菱田:ダンスシーンは京極(尚彦)君の趣味です。日常シーンでそう感じられたということであれば、富野(由悠季)さんの影響で、カメラの高さは90cmというのが刷り込まれているのかもしれないです。主人公が上手(かみて)、ライバルは下手(しもて)というキャラクターの立ち位置も影響を受けているのかもしれないですね。
—2つの場所で起こっていることを交互に見せて同時進行させているシーンもあり、60分とは思えない情報量になっています。
菱田:今回で終わりになる可能性が高い状況だったので、60分でやりたいことを全部出してやろうということでやった結果です(笑)。
—その情報量の多さがリピーターを増やす要因にもなっていると思います。
菱田:そうみたいですね。観る側は混乱するという感想もあるので、そこは反省しています。ストーリーの流れだと(如月)ルヰに会ってからライブに行くというのが正しいんですが、最初にライブから入って盛り上がってもらいたかったので、その気持ちが出てしまったんだと思います。
—楽曲が重要な作品だとライブシーンが見たいという思いもありますから、ライブシーンから始まるのは正解だと思います。ライブシーンは実際の会場で感じるインパクトを映像化しているように感じたんですけど。もとにされたものはあったりしたのですか。
菱田:どうなんでしょう。TVシリーズ含めると5年前からずっと作り続けているので、その中で見たライブやショーの蓄積なんだと思います。何かを特別に取り入れてというものはないです。僕より原案のゲームを作っている加藤(大典)さんがショーを見に行くのが大好きな方なんです。多分それを受けて作っているものを僕たちが膨らませた結果じゃないかと思います。みんなの力で作っているということです。
—シーンで言うとボロアパートで神戸ビーフなど豪華な食事をする場面や、裸のシーンも多くてついツッコんでしまう箇所もありましたが意図的なんですか。
菱田:食事のシーンは確かに違和感があるかもしれないですね。あれは1口コンロで作ってますから、すごいですよね(笑)。そんなに裸は多いですか。

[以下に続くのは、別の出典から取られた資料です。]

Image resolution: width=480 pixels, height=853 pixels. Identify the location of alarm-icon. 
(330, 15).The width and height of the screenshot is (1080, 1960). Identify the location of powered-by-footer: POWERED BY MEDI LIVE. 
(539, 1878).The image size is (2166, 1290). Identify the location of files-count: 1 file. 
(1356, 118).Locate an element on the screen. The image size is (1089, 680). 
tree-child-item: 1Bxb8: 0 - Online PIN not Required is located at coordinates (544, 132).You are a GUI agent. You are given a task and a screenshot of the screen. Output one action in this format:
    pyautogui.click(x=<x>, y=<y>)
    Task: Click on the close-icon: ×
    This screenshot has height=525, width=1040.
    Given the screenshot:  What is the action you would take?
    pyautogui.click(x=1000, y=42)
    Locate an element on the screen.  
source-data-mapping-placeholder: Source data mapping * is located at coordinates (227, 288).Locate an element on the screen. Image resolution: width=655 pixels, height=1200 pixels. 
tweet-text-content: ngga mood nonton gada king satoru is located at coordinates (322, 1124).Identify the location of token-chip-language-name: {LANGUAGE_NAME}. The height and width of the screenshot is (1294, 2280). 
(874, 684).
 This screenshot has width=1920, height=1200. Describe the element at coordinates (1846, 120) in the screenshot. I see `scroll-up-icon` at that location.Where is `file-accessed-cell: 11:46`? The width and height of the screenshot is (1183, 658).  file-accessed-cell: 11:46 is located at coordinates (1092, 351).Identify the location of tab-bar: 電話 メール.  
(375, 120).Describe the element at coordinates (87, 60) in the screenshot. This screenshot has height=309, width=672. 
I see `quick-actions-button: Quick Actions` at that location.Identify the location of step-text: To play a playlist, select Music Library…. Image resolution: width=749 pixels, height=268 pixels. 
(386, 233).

—ライブ衣装は古代ギリシャをテーマにした露出が多い衣装ですし。無限ハグは全裸のキャラが無限に飛んできているのでそう感じました。
菱田:“プリティーリズム”では服を着るという要素があったのと女児向け作品なのでいやらしく見せられないということがあったので、その反動が出たのかもしれないです。あとは、抱きつくときは服脱いでいたほうがいいんじゃないかなと(笑)。脱がせてやろうという意図はないですよ。